Pancasila sebagai dasar dan falsafah negara Republik Indonesia adalah prinsip
fundamental namun bukan agama, tidak dapat menggantikan agama, dan tidak
dipergunakan untuk menggantikan kedudukan agama.
2.
Sila Ketuhanan Yang Maha Esa sebagai dasar negara menurut pasal 29 ayat (1)
UUD 1945 yang menjiwai sila-sila yang lain mencerminkan tauhid menurut
pengertian keimanan dalam Islam.
3.
Bagi Nahdlatul Ulama, Islam adalah aqidah dan syari’ah meliputi aspek
hubungan manusia dengan Allah dan hubungan antar manusia.
4.
Penerimaan dan pengamalan Pancasila merupakan perwujudan dan upaya umat
Islam Indonesia untuk menjalankan kewajiban agamanya.
5.
Sebagai konsekuensi dari sikap tersebut di atas, Nahdlatul Ulama
berkewajiban mengamankan pengertian yang benar tentang Pancasila dan
pengamalannya yang murni dan konsekuen oleh semua pihak.
Merujuk pernyataan KH. Achmad Siddiq, Peletak Dasar Khitthah NU: “Nahdlatul
Ulama menerima Pancasila menurut bunyi dan makna yang terkandung dalam
Undang-Undang 1945 (bil lafdhi wal ma’nal murad), dengan rasa tanggung jawab
dan tawakkal kepada Allah.”
NKRI dalam Perspektif NU
Demokrasi di era reformasi telah membuka seluas-luasnya pintu kebebasan.
Bahkan kebebesan yang menjurus pada tindakan makar terhadap negara pun leluasa
bergerak. Semisal eksistensi Hizbut Tahrir yang jelas-jelas mengagendakan
penggulingan negara (tasallum zimam al-hukm).
Namun bagi NU, NKRI (Negara Kesatuan Republik Indonesia) merupakan upaya
final dari perjuangan seluruh penduduk Indonesia–termasuk umat Islam di
dalamnya– dalam mendirikan negara. NKRI adalah negara yang sah menurut hukum
Islam, yang menjadi wadah berkiprah melaksanakan dakwah yang akomodatif dan
selektif, serta bertaqwa sesempurna mungkin, tidak usah mencari atau membuat
negara yang baru.
Bahkan merujuk Resolusi Jihad 22 Oktober 1945, mempertahankan dan
menegakkan NKRI menurut hukum Agama Islam adalah wajib, termasuk sebagai satu
kewajiban bagi tiap-tiap muslim, dan jihad fi sabilillah.Karena itu, NU mempunyai tanggung jawab terhadap
kehidupan kebangsaan dan kenegaraan, baik dahulu, sekarang, maupun masa
mendatang.
3.Pengembangan Teori Dakwah
Dakwah merupakan tugas
bagi setiap umat Islam yang dalam menjalaninya tidaklah semudah membalikan
telapak tangan. Di lapangan begitu banyak persoalan dan tantangan. Mulai dari
masalah ketidaktahuan umat terhadap syari’at hingga perselisihan antar umat
Islam dan antar umat beragama. Disamping itu, saat ini zaman telah berkembang
sedemikian rupa. Perkembangan budaya, ekonomi, pemerintahan, dan teknologi yang
tumbuh begitu pesat. Bila dakwah Islam tak mampu mengikuti perkembangan zaman,
tak menutup kemungkinan ia hanya akan terdampar di musieum peradaban. Dakwah
hanya akan menjadi wacana dan kenangan semata, tanpa memperlihatkan pengaruhnya
bagi umat dan dunia.

-- YANG ANDA KERJAKAN --
[A] Salin persis bagian kutipan teks mulai dari "Sebagai konsekuensi dari" sampai dengan "(tasallum zimam al-hukm).".
[B] Tentukan apakah tiap pernyataan berikut sesuai dengan kutipan teks, lalu jawab ya atau tidak disertai kata-kata penentunya yang dikutip persis dari kutipan teks. (i) Pancasila dapat menggantikan agama. (ii) Resolusi Jihad yang dirujuk bertanggal 22 Oktober 1945. (iii) Bagi Nahdlatul Ulama, Islam hanya meliputi hubungan manusia dengan Allah.

-- BAGIAN DATA --
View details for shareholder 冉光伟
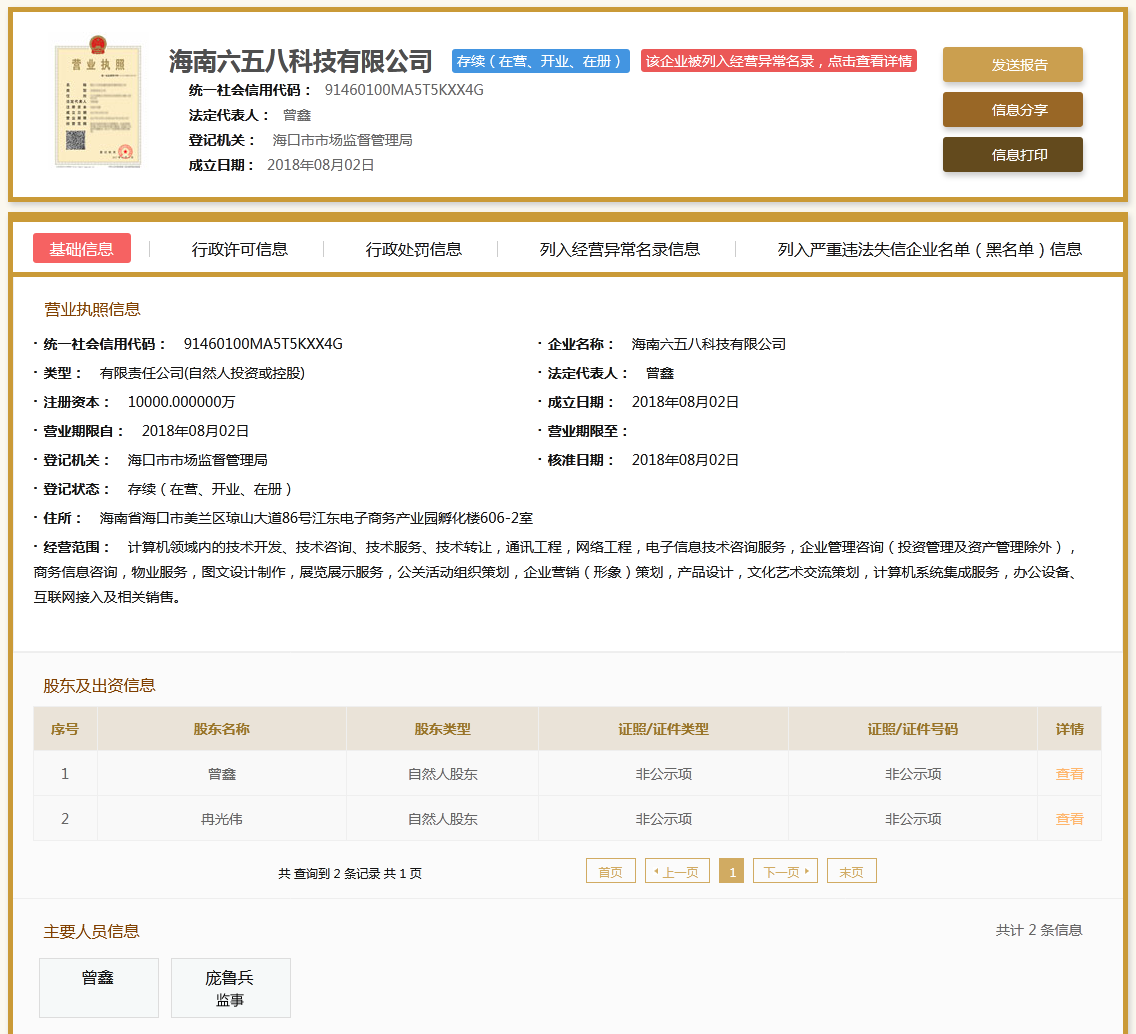This screenshot has width=1136, height=1034. [x=1069, y=818]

-- JAWABAN TIAP TUGAS --
[A]
Sebagai konsekuensi dari sikap tersebut di atas, Nahdlatul Ulama
berkewajiban mengamankan pengertian yang benar tentang Pancasila dan
pengamalannya yang murni dan konsekuen oleh semua pihak.
Merujuk pernyataan KH. Achmad Siddiq, Peletak Dasar Khitthah NU: “Nahdlatul
Ulama menerima Pancasila menurut bunyi dan makna yang terkandung dalam
Undang-Undang 1945 (bil lafdhi wal ma’nal murad), dengan rasa tanggung jawab
dan tawakkal kepada Allah.”
NKRI dalam Perspektif NU
Demokrasi di era reformasi telah membuka seluas-luasnya pintu kebebasan.
Bahkan kebebesan yang menjurus pada tindakan makar terhadap negara pun leluasa
bergerak. Semisal eksistensi Hizbut Tahrir yang jelas-jelas mengagendakan
penggulingan negara (tasallum zimam al-hukm).

[B]
(i) Tidak: "tidak dapat menggantikan agama".
(ii) Ya: "merujuk Resolusi Jihad 22 Oktober 1945".
(iii) Tidak: "meliputi aspek hubungan manusia dengan Allah dan hubungan antar manusia".